■ Given data
★ ★ ★ ★
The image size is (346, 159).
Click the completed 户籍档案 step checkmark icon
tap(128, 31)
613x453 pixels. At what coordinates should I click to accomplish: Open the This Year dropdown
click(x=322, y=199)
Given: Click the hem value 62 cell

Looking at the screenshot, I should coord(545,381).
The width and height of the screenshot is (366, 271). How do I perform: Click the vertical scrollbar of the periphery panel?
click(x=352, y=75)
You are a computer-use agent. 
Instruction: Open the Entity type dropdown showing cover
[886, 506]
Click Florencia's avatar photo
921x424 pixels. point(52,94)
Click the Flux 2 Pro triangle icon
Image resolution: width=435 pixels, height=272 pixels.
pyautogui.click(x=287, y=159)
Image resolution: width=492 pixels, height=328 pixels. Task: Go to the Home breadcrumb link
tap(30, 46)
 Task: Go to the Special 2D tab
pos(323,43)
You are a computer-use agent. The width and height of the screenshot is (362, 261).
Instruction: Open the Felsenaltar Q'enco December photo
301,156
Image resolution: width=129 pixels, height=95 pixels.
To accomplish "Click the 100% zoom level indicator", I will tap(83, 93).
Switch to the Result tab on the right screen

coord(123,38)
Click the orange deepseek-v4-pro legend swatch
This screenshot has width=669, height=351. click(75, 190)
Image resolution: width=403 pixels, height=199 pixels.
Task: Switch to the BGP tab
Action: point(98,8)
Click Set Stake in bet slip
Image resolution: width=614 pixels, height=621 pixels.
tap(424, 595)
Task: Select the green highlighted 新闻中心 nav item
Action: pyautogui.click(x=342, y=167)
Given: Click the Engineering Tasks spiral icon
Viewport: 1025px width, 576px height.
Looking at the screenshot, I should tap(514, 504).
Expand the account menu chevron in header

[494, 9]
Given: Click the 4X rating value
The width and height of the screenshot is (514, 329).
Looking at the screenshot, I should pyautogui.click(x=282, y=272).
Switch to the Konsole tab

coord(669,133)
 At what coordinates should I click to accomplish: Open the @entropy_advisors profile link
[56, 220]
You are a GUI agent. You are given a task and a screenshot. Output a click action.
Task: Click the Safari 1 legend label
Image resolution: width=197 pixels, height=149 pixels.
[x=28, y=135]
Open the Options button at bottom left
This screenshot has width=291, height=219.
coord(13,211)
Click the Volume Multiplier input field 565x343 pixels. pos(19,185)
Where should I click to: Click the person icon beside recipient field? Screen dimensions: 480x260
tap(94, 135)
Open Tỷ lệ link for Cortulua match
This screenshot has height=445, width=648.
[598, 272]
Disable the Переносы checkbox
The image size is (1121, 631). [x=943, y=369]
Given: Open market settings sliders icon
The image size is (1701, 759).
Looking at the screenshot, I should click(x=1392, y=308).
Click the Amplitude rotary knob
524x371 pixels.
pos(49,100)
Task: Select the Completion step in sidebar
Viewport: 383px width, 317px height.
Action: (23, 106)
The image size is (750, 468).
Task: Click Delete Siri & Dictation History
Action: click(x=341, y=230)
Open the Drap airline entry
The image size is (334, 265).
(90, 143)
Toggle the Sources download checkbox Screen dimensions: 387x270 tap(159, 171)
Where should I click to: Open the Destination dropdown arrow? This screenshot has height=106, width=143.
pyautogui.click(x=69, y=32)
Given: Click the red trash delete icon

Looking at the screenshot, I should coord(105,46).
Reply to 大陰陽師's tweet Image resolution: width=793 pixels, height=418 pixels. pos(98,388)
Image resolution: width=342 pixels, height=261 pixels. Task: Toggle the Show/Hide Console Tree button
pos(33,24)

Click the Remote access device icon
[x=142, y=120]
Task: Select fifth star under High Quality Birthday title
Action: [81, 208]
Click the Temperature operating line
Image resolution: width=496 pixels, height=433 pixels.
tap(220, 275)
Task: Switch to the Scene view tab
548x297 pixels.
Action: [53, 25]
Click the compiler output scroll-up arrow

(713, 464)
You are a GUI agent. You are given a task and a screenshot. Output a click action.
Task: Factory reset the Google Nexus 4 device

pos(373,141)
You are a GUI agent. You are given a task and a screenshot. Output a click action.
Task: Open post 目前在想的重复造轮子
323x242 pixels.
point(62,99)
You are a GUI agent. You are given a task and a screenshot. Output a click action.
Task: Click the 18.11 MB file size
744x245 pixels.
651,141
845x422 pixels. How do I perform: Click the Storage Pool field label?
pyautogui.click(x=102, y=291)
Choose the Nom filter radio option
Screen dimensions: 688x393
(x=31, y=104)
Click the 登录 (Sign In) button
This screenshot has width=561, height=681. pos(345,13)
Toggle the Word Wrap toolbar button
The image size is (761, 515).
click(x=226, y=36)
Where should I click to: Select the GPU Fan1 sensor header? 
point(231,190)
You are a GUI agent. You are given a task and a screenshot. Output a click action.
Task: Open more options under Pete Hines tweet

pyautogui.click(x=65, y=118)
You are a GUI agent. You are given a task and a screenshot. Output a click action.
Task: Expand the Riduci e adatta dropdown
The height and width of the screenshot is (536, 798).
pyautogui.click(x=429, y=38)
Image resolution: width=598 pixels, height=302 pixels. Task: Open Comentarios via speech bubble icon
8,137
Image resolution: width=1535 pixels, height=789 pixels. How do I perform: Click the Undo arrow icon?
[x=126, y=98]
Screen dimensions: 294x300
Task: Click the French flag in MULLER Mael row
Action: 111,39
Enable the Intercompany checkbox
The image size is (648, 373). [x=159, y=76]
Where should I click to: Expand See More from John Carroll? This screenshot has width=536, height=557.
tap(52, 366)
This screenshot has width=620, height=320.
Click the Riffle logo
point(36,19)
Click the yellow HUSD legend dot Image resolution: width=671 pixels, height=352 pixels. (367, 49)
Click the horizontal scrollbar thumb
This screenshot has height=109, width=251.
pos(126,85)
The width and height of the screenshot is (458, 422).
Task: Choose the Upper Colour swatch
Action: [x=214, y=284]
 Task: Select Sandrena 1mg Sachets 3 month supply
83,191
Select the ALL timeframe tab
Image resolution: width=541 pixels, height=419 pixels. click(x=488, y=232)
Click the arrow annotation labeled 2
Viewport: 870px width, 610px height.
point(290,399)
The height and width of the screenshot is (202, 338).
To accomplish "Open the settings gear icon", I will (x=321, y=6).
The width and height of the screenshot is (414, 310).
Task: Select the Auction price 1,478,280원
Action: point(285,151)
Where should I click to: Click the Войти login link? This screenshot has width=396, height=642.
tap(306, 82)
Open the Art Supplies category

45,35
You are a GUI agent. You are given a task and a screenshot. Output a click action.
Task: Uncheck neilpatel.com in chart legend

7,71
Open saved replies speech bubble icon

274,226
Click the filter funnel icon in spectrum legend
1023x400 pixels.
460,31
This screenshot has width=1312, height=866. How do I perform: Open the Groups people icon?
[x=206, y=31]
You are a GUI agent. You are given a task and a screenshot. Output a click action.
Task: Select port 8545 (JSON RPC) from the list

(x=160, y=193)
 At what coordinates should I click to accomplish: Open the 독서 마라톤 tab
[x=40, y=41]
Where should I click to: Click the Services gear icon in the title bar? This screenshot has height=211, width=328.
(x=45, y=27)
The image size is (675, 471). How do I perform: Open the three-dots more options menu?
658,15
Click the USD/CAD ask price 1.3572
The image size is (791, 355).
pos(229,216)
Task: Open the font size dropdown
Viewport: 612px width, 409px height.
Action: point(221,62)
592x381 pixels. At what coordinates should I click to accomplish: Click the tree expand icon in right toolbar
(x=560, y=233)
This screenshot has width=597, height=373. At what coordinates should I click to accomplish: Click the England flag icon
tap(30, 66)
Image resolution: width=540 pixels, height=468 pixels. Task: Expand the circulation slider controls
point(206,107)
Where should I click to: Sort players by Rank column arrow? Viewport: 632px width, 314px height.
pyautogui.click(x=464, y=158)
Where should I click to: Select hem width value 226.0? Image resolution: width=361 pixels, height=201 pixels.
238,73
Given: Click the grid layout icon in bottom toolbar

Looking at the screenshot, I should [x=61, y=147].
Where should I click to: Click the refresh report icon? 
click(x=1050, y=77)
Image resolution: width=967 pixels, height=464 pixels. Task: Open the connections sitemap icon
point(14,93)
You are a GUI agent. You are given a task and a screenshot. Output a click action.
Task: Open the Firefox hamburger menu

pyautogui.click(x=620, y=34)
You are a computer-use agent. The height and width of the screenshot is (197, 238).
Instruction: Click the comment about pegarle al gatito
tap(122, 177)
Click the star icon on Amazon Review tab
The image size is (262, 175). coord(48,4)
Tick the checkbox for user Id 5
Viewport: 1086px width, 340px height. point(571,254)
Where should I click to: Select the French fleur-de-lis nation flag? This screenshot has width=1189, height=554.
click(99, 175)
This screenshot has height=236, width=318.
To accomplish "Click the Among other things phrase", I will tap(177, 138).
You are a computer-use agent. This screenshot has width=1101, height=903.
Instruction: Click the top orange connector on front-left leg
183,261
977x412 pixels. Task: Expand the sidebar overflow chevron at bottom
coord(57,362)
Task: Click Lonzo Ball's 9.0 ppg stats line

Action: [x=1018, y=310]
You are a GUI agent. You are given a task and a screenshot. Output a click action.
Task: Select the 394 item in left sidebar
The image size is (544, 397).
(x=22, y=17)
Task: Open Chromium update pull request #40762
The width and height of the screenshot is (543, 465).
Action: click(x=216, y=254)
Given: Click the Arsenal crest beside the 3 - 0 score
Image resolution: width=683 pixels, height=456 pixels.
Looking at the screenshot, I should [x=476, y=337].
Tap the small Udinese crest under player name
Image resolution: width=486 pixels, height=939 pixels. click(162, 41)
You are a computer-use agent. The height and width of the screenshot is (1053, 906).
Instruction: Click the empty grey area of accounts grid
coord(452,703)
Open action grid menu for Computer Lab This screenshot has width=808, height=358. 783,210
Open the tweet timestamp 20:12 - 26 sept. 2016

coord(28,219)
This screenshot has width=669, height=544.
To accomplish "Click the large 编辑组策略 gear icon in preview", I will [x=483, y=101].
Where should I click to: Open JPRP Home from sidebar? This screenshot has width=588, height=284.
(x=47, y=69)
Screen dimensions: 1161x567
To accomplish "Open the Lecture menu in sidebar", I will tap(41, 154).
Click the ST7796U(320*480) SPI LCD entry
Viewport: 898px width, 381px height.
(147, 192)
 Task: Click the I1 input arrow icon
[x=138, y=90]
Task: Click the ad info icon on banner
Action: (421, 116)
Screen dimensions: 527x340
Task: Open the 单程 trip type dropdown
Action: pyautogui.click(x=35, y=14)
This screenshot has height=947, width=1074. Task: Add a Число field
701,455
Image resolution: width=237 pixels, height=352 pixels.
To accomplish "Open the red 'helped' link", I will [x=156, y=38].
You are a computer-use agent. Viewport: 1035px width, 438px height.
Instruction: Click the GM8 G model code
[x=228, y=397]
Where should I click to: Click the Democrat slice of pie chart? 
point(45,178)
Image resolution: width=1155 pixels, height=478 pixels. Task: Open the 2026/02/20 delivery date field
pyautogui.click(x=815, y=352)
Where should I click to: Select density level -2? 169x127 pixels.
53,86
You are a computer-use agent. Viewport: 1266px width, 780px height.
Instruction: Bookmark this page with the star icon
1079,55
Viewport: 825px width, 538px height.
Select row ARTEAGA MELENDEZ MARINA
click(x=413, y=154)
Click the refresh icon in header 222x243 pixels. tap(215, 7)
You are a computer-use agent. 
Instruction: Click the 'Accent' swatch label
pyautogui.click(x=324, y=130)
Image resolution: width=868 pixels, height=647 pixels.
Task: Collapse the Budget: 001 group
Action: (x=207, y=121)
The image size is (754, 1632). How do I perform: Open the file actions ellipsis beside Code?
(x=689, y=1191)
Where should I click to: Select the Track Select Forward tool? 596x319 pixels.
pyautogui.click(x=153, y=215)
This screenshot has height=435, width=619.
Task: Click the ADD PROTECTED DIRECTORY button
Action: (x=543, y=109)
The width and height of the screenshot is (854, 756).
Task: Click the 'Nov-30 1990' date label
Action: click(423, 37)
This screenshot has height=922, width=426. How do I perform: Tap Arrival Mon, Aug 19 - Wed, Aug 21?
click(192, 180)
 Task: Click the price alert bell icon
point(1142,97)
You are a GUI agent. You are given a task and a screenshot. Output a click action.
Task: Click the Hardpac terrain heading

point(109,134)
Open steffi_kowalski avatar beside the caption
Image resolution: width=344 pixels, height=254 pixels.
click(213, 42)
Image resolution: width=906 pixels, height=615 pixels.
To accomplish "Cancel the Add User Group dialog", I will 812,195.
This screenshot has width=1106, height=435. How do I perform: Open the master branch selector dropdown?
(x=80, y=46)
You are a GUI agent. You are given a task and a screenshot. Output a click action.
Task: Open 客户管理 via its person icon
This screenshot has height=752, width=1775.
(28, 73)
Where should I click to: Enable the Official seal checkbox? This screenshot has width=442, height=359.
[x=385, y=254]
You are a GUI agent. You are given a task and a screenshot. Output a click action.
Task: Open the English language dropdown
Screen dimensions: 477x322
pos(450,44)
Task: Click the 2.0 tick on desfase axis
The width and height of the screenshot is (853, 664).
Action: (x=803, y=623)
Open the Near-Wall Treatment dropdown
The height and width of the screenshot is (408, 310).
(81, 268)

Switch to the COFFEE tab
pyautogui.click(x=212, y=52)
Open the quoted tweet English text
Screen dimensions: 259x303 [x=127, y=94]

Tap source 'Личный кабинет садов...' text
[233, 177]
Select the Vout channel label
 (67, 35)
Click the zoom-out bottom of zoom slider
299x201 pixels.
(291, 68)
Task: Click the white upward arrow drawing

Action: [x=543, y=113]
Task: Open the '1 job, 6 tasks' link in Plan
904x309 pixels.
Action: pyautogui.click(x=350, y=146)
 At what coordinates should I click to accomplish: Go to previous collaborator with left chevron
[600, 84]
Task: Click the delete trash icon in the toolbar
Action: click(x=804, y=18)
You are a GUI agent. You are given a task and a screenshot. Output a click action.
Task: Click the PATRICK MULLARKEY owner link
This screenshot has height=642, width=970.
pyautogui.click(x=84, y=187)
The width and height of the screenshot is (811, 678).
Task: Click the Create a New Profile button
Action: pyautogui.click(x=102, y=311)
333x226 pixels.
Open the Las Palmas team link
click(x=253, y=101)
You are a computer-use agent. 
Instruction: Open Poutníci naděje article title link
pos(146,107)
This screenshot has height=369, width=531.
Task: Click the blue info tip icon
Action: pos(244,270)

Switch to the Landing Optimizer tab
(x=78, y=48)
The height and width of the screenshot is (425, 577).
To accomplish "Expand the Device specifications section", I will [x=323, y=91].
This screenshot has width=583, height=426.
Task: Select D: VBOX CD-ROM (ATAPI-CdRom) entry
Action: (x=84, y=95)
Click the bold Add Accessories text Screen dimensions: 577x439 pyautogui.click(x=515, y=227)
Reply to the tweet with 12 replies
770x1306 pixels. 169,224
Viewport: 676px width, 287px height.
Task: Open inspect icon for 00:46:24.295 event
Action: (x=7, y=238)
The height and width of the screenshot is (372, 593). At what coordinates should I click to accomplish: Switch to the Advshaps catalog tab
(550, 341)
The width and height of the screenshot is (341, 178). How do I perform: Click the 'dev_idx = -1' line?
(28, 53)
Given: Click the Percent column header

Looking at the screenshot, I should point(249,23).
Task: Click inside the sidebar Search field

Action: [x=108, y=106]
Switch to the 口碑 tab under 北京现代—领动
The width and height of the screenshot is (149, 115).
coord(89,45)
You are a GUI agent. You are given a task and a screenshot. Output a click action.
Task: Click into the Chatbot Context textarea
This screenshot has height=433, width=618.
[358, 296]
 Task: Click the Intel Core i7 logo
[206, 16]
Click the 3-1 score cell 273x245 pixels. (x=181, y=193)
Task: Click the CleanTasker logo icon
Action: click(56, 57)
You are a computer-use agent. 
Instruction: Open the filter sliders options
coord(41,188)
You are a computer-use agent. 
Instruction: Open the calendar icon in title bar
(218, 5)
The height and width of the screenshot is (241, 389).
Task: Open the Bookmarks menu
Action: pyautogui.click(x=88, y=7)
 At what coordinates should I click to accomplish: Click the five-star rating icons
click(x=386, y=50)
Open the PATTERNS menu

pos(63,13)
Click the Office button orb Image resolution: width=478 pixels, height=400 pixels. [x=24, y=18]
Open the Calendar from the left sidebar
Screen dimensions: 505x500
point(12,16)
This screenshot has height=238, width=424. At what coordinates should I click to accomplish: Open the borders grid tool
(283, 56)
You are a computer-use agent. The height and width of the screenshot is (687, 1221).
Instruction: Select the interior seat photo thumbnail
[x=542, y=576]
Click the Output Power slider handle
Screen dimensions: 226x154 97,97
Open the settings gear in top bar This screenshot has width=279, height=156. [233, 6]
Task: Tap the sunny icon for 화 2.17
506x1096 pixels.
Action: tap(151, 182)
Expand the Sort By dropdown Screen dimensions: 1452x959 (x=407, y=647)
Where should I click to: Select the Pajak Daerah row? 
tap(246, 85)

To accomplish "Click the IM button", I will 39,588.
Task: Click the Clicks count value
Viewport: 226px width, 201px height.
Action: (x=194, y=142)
★ ★ ★ ★
■ Activity
From the data above, output exactly the lines between the one containing "the @entropy_advisors profile link" and the one containing "Given: Open market settings sliders icon", counting both of them.

■ Exercise response
 At what coordinates should I click to accomplish: Open the @entropy_advisors profile link
[56, 220]
You are a GUI agent. You are given a task and a screenshot. Output a click action.
Task: Click the Safari 1 legend label
Image resolution: width=197 pixels, height=149 pixels.
[x=28, y=135]
Open the Options button at bottom left
This screenshot has width=291, height=219.
coord(13,211)
Click the Volume Multiplier input field 565x343 pixels. pos(19,185)
Where should I click to: Click the person icon beside recipient field? Screen dimensions: 480x260
tap(94, 135)
Open Tỷ lệ link for Cortulua match
This screenshot has height=445, width=648.
[598, 272]
Disable the Переносы checkbox
The image size is (1121, 631). [x=943, y=369]
Given: Open market settings sliders icon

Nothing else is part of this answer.